Determinado legitimado à deflagração do controle concentrado de constitucionalidade perante o Supremo Tribunal Federal ajuizou ação direta de inconstitucionalidade (ADI), tendo por objeto a Medida Provisória nº X (MPX), que incluiu despesa no orçamento fiscal da União para a qual não havia dotação orçamentária específica. Por entender que a afronta à ordem constitucional era evidente, além de se tratar de situação urgente, estando caracterizados o fumus boni iuris e o periculum in mora, requereu a concessão de medida cautelar, em caráter monocrático, para suspender a eficácia da MPX com efeitos ex tunc. À luz da sistemática vigente, é correto afirmar que:

Alternativas

  1. A.
    a MPX não apresenta vício de inconstitucionalidade;
  2. B.
    a MPX não apresenta generalidade e abstração, não podendo ser objeto de ADI;
  3. C.
    a regra geral é a de que a medida cautelar produza os efeitos almejados pelo legitimado;
  4. D.
    a ADI perderá o objeto caso não seja julgada em momento anterior à cessação da eficácia da MPX;
  5. E.
    a análise, pelo Plenário, da medida cautelar concedida monocraticamente qualifica-se como condição resolutiva, sendo que os efeitos ex tunc exigem deliberação expressa.
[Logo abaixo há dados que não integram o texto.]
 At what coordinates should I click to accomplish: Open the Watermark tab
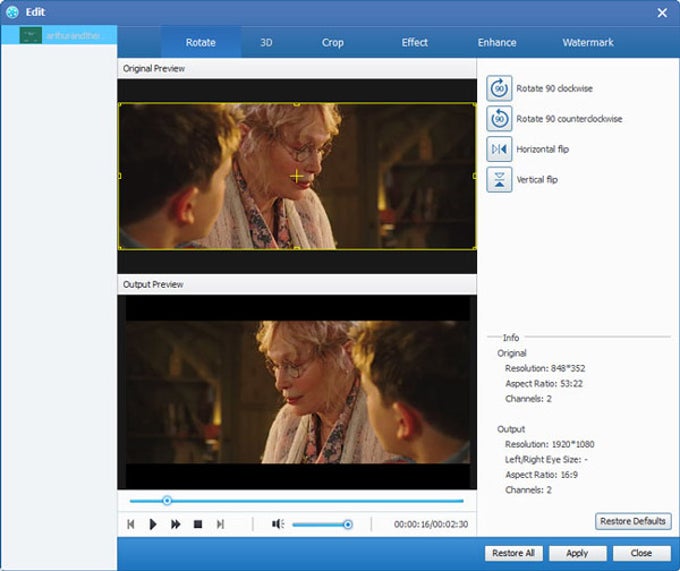(x=588, y=42)
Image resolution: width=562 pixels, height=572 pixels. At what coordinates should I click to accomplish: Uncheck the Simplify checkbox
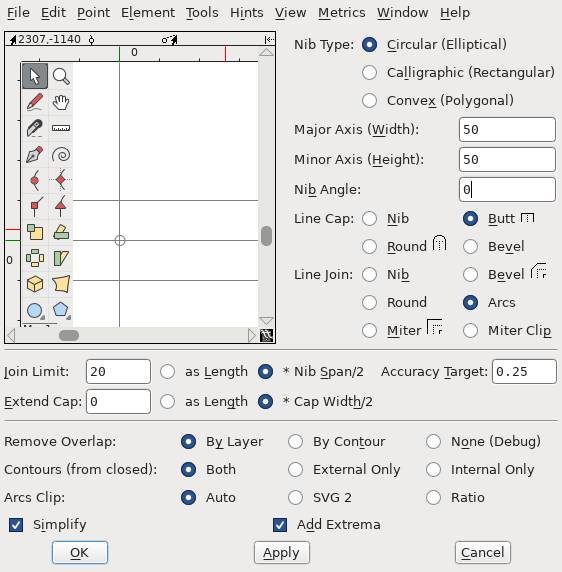point(16,525)
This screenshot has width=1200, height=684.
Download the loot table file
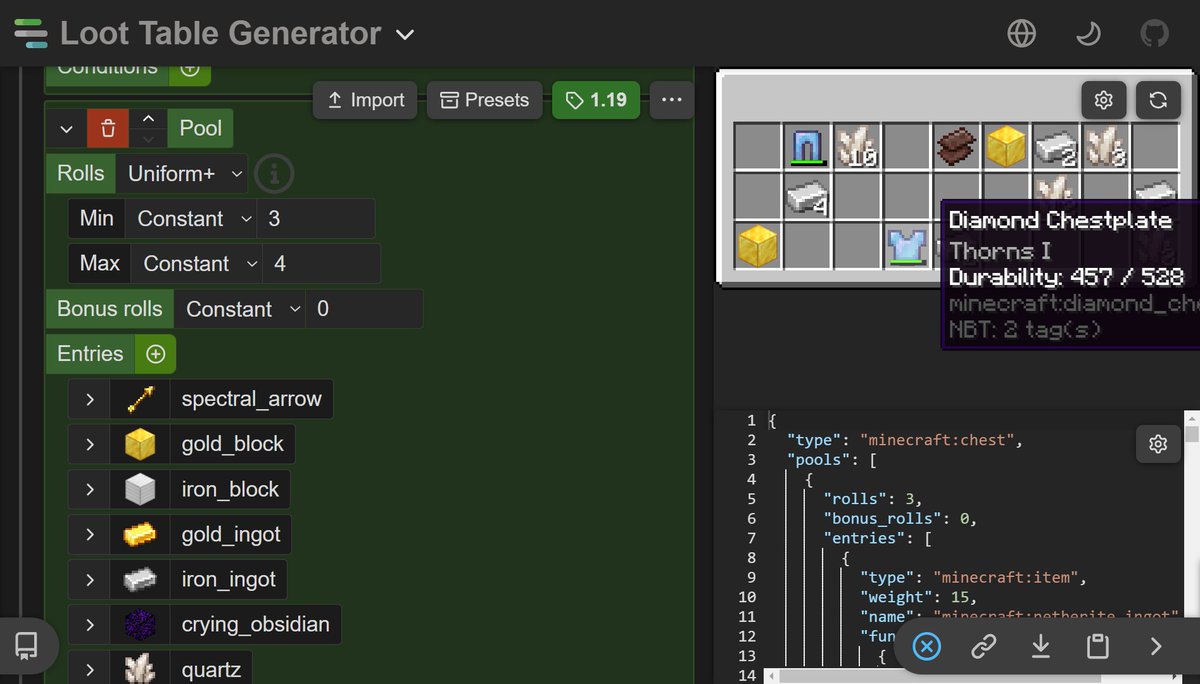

Gabarito: alternativa correta destacada.

Comentario

A alternativa E está correta. A medida provisória possui força de lei e pode ser objeto de ADI, inclusive quando veicula norma orçamentária. A regra legal é a concessão da cautelar pelo colegiado, com eficácia ex nunc, mas a jurisprudência admite decisão monocrática excepcional, sujeita a referendo. Esse referendo funciona como condição resolutiva da eficácia da decisão precária, e a retroatividade depende de manifestação expressa. Alternativa A: está incorreta porque a inclusão de despesa sem dotação específica afronta as vedações orçamentárias do art. 167 da Constituição e pode configurar vício controlável em abstrato. Alternativa B: está incorreta porque a forma de medida provisória confere generalidade normativa suficiente ao controle concentrado; o conteúdo orçamentário não a torna automaticamente ato de efeitos concretos imune à ADI. Alternativa C: está incorreta porque a eficácia retroativa não é a regra: a Lei 9.868/1999 estabelece eficácia a partir da publicação, salvo concessão expressa de efeitos retroativos pelo Tribunal. Alternativa D: está incorreta em termos absolutos porque a cessação de eficácia pode não encerrar o controle quando subsistem efeitos, reedição ou circunstâncias processuais que preservem a utilidade do julgamento. Alternativa E: está correta porque descreve tanto a precariedade da cautelar monocrática sujeita ao Plenário quanto a necessidade de deliberação expressa para efeitos ex tunc.

Base legal

Constituição Federal, arts. 62, 102, I, a, e 167, I; Lei 9.868/1999, arts. 10 e 11, parágrafo 1º.